Qual è il messaggio che desidera trasmettere ai suoi lettori?
Il pensiero che qualcuno possa aver letto il mio libro mi pone difronte a due sfere emotive contrastanti. Da una parte esiste la gratitudine e la felicità nei confronti di coloro che hanno investito tempo e denaro per leggermi. Dall’altra coesiste la paura di essermi esposta e di aver esposto esperienze di una certa intimità. Non mi sento nella posizione di augurare e nemmeno di lasciare un qualche tipo di messaggio o insegnamento di chissà quale importanza comunicativa. La conclusione è molto semplice ma allo stesso modo importante. Vorrei ringraziare coloro che hanno incontrato in qualche modo le parole di questo libro, rispettandolo per quello che è.
C’è una poesia in questo libro che la rappresenta maggiormente? Perché?
“Anatomia di un silenzio” è il frutto di un’introspezione che persiste nel tempo, per questo quasi l’intera raccolta è proiezione di un qualcosa al mio interno. Per rispondere alla domanda però vorrei parlare di me esponendo una poesia che porta la voce di un gruppo a cui appartengo. La poesia in questione si chiama “titoli di coda” ed è l’ultima della raccolta. Il testo parla della frustrazione e del vuoto che essa porta. Mette in luce quel futuro dubbioso di molti giovani a discapito di quello precedente dei loro educatori.
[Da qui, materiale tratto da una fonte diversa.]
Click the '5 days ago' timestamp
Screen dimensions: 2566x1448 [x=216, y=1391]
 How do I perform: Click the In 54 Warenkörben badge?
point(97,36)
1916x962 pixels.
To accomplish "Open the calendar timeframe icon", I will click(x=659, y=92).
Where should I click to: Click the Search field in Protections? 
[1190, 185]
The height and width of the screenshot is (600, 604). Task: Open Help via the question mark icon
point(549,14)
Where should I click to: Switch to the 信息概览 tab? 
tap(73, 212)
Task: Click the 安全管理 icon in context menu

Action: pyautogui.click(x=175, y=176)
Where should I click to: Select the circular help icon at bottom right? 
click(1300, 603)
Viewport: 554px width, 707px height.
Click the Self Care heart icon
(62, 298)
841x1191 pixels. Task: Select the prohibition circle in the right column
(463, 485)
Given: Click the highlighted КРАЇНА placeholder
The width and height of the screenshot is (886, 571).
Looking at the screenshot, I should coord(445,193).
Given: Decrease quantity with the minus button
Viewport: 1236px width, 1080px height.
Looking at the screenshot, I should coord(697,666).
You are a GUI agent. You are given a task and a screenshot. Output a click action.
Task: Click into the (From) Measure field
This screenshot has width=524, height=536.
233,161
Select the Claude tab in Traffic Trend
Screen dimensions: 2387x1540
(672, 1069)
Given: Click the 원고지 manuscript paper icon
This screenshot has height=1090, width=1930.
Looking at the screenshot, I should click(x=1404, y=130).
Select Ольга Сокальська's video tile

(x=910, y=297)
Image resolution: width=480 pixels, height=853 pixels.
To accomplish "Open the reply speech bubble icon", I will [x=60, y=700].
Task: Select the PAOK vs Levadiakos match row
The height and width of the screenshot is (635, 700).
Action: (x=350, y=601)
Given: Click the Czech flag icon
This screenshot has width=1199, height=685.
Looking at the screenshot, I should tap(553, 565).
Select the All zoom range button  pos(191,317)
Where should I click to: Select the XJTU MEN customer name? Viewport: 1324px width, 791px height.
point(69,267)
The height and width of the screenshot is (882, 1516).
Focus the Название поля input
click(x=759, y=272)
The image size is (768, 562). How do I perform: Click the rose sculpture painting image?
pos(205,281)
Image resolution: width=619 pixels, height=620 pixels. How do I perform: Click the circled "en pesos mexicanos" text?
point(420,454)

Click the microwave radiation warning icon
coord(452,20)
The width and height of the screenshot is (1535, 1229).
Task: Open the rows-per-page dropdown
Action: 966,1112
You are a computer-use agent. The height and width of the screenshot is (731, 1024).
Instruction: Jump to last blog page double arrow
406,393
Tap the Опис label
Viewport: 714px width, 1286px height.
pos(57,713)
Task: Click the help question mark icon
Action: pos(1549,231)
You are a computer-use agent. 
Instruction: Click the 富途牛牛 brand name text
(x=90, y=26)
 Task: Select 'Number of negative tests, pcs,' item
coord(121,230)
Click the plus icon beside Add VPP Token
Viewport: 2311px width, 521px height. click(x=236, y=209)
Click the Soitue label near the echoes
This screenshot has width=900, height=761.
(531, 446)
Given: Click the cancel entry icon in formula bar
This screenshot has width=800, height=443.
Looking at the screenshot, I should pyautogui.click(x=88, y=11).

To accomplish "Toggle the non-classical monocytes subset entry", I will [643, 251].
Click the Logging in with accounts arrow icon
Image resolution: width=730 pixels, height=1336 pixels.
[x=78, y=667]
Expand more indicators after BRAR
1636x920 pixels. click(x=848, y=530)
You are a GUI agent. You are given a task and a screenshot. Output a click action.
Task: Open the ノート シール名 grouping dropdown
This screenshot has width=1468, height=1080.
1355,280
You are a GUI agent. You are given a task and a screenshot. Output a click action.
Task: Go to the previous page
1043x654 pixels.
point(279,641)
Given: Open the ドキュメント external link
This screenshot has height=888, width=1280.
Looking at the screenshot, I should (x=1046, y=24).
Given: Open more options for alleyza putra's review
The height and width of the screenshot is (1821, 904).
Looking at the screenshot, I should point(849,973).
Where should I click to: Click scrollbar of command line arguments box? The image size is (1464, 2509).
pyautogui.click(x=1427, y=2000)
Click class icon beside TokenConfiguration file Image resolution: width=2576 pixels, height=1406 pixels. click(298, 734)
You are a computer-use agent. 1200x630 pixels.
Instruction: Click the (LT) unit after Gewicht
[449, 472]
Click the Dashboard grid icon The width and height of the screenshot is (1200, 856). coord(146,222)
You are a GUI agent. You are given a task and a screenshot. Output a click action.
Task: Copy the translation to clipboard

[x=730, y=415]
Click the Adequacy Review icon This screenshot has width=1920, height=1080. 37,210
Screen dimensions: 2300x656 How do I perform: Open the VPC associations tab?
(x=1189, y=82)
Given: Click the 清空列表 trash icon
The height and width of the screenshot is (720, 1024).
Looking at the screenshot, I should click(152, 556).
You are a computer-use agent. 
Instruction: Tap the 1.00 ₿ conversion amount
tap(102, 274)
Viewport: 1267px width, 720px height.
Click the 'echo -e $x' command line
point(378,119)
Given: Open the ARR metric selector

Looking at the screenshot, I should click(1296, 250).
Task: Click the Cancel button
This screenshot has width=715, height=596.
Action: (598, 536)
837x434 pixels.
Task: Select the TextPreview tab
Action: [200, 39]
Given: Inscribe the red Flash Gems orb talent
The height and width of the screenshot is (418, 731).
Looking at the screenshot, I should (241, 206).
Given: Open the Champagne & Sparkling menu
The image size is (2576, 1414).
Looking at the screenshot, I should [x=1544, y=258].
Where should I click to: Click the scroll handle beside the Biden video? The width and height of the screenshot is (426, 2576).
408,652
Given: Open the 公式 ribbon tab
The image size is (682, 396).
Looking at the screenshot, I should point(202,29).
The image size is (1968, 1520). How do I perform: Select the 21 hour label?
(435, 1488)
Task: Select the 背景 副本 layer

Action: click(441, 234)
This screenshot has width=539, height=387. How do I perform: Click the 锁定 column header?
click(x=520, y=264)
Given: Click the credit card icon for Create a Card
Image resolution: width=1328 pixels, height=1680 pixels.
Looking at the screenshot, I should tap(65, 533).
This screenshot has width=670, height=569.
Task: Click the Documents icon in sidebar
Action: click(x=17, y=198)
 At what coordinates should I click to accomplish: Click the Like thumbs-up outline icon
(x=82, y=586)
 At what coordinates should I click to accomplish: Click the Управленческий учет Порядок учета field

Catapultati senza saperlo in una società che alle volte priva l’ossigeno.
Concludiamo questa intervista ringraziando Aurora Gasparella per il suo tempo e per aver condiviso con noi alcuni spunti interessanti sulla sua ultima opera “Anatomia di un silenzio”. Speriamo che i nostri lettori abbiano trovato utile questo scambio di idee e che decideranno di leggere il libro di cui abbiamo parlato oggi.